LD 1682 makes this experiential learning regular learning, with good policy. Unlike some laws related to schools, LD 1682 is not a mandate. Rather, it creates a voluntary program to which schools and districts could apply. Also, unlike one-time injections to stimulate new programs, LD 1682 would create sustained partnerships, helping schools over multiple years while, at the same time, gradually transferring financial responsibility of their programs to the schools themselves. This builds self-sustaining programs. Teaching someone to fish is better than giving them fish.
Finally, the bill expands experiential learning in the areas that already have the most robust professional development, lessons, curriculum and are proven avenues to stimulate student learning, health and development. Namely, school gardens and food education. Most of what already exists for experiential learning in Maine schools takes place in school gardens. While some of the students who go through these programs will grow up to become Maine’s next generation of farmers, the biggest value of experiential learning in school gardens is that it enhances regular curriculum.
For some students, you can explain how to calculate area and volume until you’re blue in the face, and they won’t be able to understand it, no matter how many books they read or worksheets they do. Get them to a school’s raised bed marked with a square-foot gardening grid and they will understand instantly. Teachers often report the best writing their students do happens in the garden.
Experiential learning deepens connection to art, science and history curriculum. Medomak Valley’s Neil Lash has created an arboretum where students learn about the Civil War. The lessons learned through doing are learned better. Beyond academics, experiential learning has other benefits for individuals and society.

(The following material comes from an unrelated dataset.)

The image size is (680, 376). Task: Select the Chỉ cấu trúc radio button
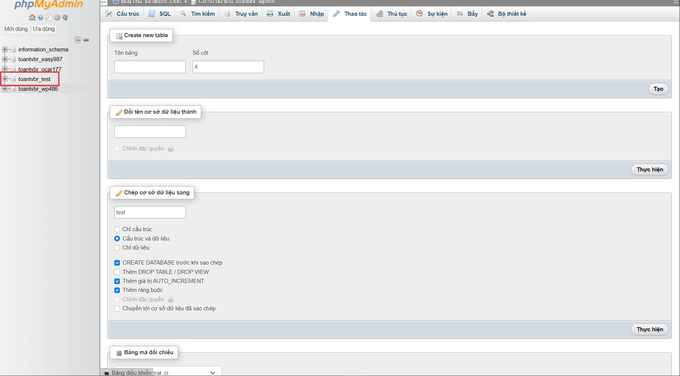[x=117, y=229]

A FoodCorps/Columbia University study, and others, found students with 10 hours of hands-on learning in a year consumed three times as many fruits and vegetables as peers who did not receive hands-on education. This results in measurably healthier schools. Schools with robust garden programs often attract strong school nutrition directors who prioritize student grown and Maine products. This increases school meal participation, the biggest driver of school nutrition revenue, while increasing physical and mental health.

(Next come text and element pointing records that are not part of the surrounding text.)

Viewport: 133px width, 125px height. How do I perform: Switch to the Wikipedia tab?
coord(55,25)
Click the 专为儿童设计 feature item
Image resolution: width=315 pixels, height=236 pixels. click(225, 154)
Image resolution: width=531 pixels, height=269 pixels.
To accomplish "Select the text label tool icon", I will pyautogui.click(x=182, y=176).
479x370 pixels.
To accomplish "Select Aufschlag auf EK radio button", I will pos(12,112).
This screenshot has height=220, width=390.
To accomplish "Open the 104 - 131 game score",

Stress and anxiety levels have increased 25 percent worldwide since the pandemic. This is especially true in schools. But a recent review of global scientific studies found experiential learning, particularly in school gardens, has a direct positive impact on student mental health and social ability. Specifically, “all indicators showed highly significant differences … when comparing SG groups with indoor classroom groups.” The differences in question included reduced stress, anxiety, and increase in the ability to communicate appropriately. Principals in FoodCorps partner schools report decreases in behavioral referrals to the office for students that learn in school gardens compared to those who don’t.
Maine should pass LD 1682 to make experiential learning regular learning, so every kid can make deep connections in reading, writing and arithmetic while gaining real world, practical skills.